MAHKEMESİ :Asliye Hukuk Mahkemesi
Taraflar arasındaki tasarrufun iptali davası sonunda; kararda yazılı nedenlerle davanın kısmen kabulüne dair verilen hükmün süresi içinde davacı vekili tarafından temyiz edilmesi üzerine dosya incelendi, gereği düşünüldü:
-K A R A R-
Davacı vekili, müvekkili ile davalı ..."in 1974 tarihinde evlendiklerini, 1997 yılında davalı ... tarafından açılan boşanma davasının reddedildiği ve kesinleştiği, bu kez 2007 yılında davalı ... tarafından açılan dava sonucu tarafların boşandığı ve kararın temyiz incelemesinden geçerek onandığı, söz konusu davalarda davacı lehine tazminat ve nafakaya hükmedildiği, ayrıca davacı tarafından nafakanın artırılması talepli davalar açıldığını ve bu davalar sonucunda verilen kararlar nedeniyle davalı ...’ten alacaklı olunduğu, davalı borçlunun muvazaalı olarak mal kaçırma kastı ile taşınmazlarını devrettiğini, davalıların akraba veya komşu olduklarını belirterek, davalılar arasında yapılan tasarrufların iptalini ve 10.000,00 TL manevi tazminata hükmedilmesini talep etmiştir.
Davalı borçlu ..., işlemlerin muvazaalı olmadığını belirterek, davanın reddini savunmuştur.
Davalılar ... vekilleri ile davalı ..., davanın reddini savunmuşlardır.
Mahkemece, davanın kısmen kabulü ile ...mevkii, 681 ada, 156 Parsel, 50/400 arsa paylı A-2 Blok, 5 numaralı bağımsız bölümdeki taşınmazın 15/07/2013 tarihinde davalı ... tarafından diğer davalı ..."e satışına ilişkin tasarrufun iptaline, ... İcra Müdürlüğünün 2013/14865 sayılı dosyasındaki alacağı karşılayacak miktar yönünden davacıya cebri icra yetkisi
verilmesine, diğer tasarruflar yönünden İİK 284. maddesindeki 5 yıllık hak düşürücü süre dolduğu belirtilerek, bu tasarruflar yönünden davanın hak düşürücü süre nedeniyle ve diğer talep yönünden davanın reddine karar verilmiş, hüküm davacı vekili tarafından temyiz edilmiştir.
1-Dosya içerisindeki bilgi ve belgelere, mahkeme kararının gerekçesinde dayanılan delillerin tartışılıp, değerlendirilmesinde usul ve yasaya aykırı bir yön bulunmamasına göre davacı vekilinin aşağıdaki bendin kapsamı dışında kalan ve yerinde görülmeyen manevi tazminata yönelik temyiz itirazlarının reddi gerekmiştir.
Dava TBK"nun 19. maddesine dayalı olarak açılan muvazaalı işlemin iptaline ilişkindir.
2-HMK"nin 33. maddesine göre Hakim, Türk hukukunu resen uygulamak zorundadır.
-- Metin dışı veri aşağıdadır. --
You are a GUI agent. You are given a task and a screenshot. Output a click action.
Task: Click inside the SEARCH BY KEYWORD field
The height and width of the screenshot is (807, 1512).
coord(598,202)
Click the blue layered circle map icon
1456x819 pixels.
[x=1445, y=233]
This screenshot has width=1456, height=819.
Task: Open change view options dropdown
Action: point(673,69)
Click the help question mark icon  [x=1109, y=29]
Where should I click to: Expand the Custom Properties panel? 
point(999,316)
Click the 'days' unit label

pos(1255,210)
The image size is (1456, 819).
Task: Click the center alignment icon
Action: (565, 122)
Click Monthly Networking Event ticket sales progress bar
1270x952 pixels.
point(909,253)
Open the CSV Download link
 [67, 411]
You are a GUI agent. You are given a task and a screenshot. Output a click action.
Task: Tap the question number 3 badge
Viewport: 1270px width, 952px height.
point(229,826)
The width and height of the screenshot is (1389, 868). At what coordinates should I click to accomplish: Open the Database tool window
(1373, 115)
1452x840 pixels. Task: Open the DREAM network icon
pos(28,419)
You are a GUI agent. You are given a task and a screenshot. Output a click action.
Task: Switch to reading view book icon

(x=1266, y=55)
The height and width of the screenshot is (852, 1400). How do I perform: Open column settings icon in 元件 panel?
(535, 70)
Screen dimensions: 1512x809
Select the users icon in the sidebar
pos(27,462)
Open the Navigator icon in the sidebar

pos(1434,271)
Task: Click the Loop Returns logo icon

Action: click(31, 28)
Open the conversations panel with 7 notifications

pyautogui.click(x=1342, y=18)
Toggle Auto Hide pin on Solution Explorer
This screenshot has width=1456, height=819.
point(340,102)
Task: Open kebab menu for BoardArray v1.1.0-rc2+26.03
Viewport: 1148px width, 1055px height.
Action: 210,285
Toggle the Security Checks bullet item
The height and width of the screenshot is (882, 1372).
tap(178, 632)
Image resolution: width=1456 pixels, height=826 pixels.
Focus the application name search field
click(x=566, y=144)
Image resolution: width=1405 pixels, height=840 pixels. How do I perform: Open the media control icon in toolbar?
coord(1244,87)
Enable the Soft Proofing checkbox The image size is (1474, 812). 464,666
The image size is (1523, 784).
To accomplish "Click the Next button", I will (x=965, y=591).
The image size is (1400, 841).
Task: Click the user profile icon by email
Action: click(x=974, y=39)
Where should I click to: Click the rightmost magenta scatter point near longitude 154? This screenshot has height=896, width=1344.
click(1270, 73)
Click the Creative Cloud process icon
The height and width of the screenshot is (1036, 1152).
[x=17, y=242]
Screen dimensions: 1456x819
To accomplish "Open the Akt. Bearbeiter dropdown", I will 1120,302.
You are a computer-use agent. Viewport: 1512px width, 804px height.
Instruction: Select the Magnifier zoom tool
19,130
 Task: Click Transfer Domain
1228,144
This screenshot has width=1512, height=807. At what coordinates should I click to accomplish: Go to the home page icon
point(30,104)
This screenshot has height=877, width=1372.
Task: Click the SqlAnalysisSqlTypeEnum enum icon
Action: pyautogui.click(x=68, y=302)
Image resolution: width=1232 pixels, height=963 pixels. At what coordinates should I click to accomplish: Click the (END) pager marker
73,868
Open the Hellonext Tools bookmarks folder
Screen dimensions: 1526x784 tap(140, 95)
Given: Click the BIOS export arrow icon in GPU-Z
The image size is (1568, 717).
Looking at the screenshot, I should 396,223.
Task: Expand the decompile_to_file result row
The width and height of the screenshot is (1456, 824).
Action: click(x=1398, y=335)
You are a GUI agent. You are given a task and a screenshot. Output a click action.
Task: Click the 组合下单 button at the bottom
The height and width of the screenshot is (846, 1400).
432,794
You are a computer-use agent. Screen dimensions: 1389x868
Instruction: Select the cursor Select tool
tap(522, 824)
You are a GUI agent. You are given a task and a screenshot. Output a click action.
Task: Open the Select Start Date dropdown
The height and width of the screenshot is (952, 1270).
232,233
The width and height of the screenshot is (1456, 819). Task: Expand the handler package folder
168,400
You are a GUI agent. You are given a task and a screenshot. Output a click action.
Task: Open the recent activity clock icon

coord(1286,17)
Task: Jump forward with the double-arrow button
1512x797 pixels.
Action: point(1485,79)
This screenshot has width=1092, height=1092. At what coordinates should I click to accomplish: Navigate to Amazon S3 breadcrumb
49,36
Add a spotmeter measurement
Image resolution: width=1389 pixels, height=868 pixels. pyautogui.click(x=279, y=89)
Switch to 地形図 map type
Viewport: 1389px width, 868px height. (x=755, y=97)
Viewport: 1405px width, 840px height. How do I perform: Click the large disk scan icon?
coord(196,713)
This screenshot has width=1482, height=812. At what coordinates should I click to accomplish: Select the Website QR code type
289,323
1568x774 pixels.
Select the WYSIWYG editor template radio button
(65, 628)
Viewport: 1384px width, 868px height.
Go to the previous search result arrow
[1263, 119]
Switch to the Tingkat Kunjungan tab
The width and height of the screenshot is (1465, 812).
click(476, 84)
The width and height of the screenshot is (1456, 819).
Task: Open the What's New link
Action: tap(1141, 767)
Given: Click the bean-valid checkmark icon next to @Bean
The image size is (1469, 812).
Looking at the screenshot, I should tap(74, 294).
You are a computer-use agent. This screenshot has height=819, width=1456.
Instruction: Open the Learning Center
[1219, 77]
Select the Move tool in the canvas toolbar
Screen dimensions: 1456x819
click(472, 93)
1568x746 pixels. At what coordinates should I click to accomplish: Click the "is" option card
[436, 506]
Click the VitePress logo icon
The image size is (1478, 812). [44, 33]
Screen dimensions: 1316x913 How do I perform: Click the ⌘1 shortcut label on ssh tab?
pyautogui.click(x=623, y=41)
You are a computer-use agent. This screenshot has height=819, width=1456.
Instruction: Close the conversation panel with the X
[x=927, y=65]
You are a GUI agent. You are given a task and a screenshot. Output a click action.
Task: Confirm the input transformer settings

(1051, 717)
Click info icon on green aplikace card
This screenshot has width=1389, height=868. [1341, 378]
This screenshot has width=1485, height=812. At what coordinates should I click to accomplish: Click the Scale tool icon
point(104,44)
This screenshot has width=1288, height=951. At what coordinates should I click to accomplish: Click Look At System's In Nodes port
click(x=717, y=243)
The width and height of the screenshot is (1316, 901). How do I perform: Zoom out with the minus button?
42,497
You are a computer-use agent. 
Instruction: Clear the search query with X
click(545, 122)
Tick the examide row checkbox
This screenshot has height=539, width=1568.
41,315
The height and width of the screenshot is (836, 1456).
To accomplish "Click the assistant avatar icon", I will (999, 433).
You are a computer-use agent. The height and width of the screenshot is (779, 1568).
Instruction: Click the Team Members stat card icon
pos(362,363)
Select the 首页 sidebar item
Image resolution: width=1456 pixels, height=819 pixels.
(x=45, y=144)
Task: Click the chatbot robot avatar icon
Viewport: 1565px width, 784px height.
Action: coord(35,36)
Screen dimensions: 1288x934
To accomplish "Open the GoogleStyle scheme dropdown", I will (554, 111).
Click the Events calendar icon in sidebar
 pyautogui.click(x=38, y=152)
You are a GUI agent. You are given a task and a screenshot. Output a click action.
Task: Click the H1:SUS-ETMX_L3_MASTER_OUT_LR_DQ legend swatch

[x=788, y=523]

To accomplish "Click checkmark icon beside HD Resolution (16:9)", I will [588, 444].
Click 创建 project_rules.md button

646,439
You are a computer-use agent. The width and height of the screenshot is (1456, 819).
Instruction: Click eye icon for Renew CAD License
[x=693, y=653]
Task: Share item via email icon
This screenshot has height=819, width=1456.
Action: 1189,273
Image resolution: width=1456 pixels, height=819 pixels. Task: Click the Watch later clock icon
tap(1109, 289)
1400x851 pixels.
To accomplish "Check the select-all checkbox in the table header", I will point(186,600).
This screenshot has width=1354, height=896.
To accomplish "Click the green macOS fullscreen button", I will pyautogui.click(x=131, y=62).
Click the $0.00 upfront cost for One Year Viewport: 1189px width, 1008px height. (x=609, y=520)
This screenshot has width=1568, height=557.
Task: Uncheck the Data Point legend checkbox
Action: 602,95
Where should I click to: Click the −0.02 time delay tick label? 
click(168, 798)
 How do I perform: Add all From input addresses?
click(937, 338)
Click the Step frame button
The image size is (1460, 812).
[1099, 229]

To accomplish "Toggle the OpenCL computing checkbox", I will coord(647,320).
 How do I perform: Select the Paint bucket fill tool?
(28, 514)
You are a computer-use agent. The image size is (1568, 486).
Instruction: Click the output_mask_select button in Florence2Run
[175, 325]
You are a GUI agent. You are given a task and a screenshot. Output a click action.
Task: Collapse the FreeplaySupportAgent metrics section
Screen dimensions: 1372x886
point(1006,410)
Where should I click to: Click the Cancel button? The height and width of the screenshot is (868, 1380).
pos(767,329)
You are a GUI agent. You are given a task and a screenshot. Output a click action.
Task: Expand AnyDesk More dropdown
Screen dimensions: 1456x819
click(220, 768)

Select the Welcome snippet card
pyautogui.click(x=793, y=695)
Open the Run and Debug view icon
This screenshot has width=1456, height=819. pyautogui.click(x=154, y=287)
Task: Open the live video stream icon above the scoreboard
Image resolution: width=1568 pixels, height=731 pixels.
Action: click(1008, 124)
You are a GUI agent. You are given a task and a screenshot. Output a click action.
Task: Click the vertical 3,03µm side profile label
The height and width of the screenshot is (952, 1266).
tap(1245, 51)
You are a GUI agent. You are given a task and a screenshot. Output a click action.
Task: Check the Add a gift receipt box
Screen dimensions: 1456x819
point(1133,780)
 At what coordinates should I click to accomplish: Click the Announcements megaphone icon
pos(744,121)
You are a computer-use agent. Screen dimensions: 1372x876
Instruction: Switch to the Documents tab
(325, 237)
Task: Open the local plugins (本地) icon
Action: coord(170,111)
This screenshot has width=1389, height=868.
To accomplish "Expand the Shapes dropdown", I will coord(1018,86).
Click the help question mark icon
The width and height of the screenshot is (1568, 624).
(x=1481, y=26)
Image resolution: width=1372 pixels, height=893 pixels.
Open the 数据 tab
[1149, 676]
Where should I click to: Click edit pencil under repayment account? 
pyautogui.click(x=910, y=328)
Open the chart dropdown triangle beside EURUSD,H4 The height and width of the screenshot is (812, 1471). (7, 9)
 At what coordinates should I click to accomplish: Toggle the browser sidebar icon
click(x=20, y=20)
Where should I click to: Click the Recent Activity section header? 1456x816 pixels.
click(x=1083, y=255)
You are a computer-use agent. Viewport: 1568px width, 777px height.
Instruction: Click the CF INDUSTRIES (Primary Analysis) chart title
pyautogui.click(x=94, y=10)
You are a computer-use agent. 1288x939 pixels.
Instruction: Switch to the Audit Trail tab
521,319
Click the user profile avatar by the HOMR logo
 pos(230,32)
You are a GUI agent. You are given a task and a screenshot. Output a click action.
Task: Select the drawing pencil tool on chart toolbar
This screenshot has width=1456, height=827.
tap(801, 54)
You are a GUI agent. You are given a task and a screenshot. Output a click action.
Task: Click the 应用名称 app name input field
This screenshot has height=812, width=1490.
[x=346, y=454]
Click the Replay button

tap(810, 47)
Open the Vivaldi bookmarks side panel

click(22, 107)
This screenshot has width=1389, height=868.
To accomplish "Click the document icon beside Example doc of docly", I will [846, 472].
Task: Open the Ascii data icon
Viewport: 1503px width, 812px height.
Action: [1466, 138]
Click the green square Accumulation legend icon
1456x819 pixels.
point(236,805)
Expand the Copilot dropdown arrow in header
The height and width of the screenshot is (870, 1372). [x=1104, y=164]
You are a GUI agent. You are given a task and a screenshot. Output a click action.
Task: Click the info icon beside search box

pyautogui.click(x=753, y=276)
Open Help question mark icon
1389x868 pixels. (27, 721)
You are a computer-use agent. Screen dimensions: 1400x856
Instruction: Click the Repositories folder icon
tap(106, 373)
Bir davada olayları belirtmek ve açıklamak taraflara, hukuki nitelendirme Hakime aittir. Bu nedenle tarafların hukuki nitelendirmeyi doğru yapmak zorunluluğu yoktur. Başka bir ifade ile Hakim, bildirilen hukuki sebeplerle bağlı olmayıp, hukuki sebebi kendiliğinden bulup uygulamakla sorumludur.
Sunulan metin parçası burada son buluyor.